The cooling channel can, for example, run through the entire rotor, including the pump drive shaft, power train and conveyor screw, along an axis of symmetry, for example along the central longitudinal axis in the area of the conveyor screw (which does not necessarily have to be straight), wherein the cooling channel is produced by means of a conventional drilling process through the entire rotor or using a 3D printing process. In the 3D printing process, the entire rotor with the cooling channel running through it is printed out using a 3D printer, wherein the material used for printing is sintered after printing in order to produce the rotor according to the invention.

Advantageously, the bearing block or drive area can have at least one connection through which an auxiliary fluid can be introduced. Preferably, it will have at least one further connection through which the auxiliary fluid can be discharged again.

The two connections therefore enable the auxiliary fluid to be introduced into the drive area and the auxiliary fluid to be discharged. The auxiliary fluid can, for example, be a fluid for flushing and cleaning the bearing block or drive area and the magnetic coupling, whereby, for example, when changing the pumping fluid or during maintenance work, the fluid for flushing and cleaning is introduced through the first connection and discharged through the second connection. Flushing the drive area can, for example, be necessary to prevent heavy sediment formation due to the pumped fluid within the drive area. The auxiliary fluid can alternatively also be an additional cooling fluid to additionally cool the drive area and the magnetic coupling. If a chemically highly aggressive pumped fluid leads to longer system downtimes, the auxiliary fluid can alternatively also be a neutralizing agent which is introduced into the drive area in order to neutralize the remainder of the chemically highly aggressive pumped fluid in the drive area and thus prevent damage caused by the fluid.

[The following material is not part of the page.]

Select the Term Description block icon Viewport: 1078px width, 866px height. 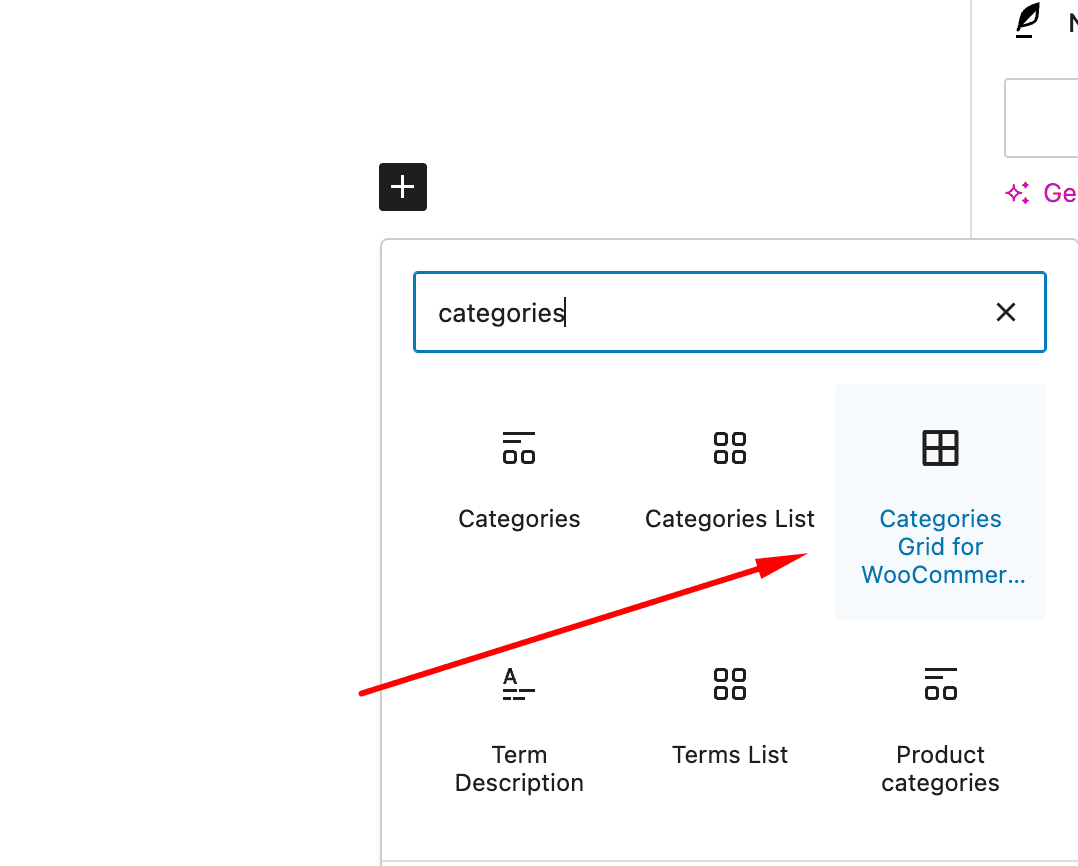(519, 684)
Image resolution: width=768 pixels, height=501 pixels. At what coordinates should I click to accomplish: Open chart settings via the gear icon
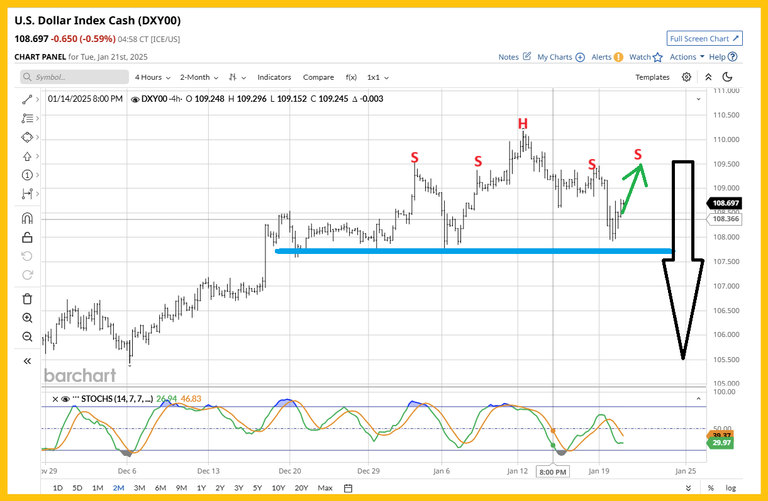point(687,77)
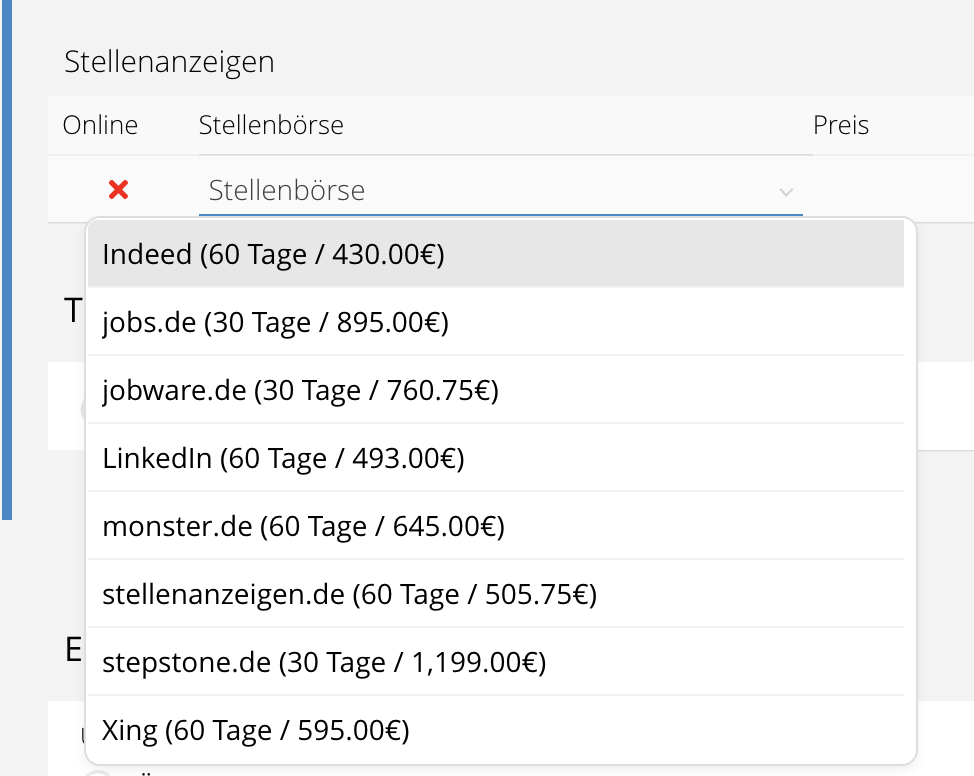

Advantageously, the area of the bearing block carrying the auxiliary fluid can be separated from the area carrying the fluid to be pumped by a contact seal.

The contact seal separates the area with the auxiliary fluid from the area with the fluid to be pumped. This can be particularly advantageous when pumping toxic-abrasive products or highly toxic products as the fluid to be pumped. The contact seal can be designed in the form of a mechanical seal. Mechanical seals usually have a small leakage or leak, so that only the small leakage of the fluid to be pumped needs to be drained away by the flushing fluid, which is non-abrasive and non-toxic.

Advantageously, the auxiliary fluid can be supplied to the bearing block or drive area and/or guided in it in such a way that the bearing block or drive area can be cleaned without disassembly.

This allows the drive area to be cleaned using auxiliary flushing fluid without dismantling the eccentric screw pump.

Another subject of the invention is an eccentric screw pump with a conveyor screw that is driven in rotation by the motor drive shaft of a motor and rotates in a screw thread of the stator in a rotating-oscillating manner. The conveyor screw is directly connected to a coupling half on the pump side and works together with a coupling half on the motor side, whereby the two coupling halves are connected to one another in a torque-transmitting manner by means of magnetic forces across an air gap that permanently separates them (in the previously defined sense), and the air gap is designed and dimensioned in such a way that it tolerates the rotating-oscillating movement that the conveyor screw imposes on the coupling half on the pump side, preferably without contact.

One advantage of such an eccentric screw pump is that the conveyor screw is directly connected to the pump-side coupling half, so that no power train and no sliding or rolling bearings in the bearing block need to be used to compensate for the rotating-oscillating movement of the conveyor screw. This means that the eccentric screw pump can be designed much more compactly.

The air gap between the two coupling halves is designed and dimensioned in such a way that it tolerates the rotating-oscillating movement of the conveyor screw. The eccentricity of the rotating-oscillating movement is therefore smaller than the width of the air gap, so that there is no contact and friction between the two coupling halves and the seal - which can, for example, be designed in the form of a cylindrical air gap pot between the coupling halves.

Another advantage of this eccentric screw pump is that the magnetic coupling and its contactlessness enable a completely new drive concept, because it is no longer necessary to connect the motor drive shaft to the wobbling conveyor screw in such a way that the motor drive shaft runs completely smoothly.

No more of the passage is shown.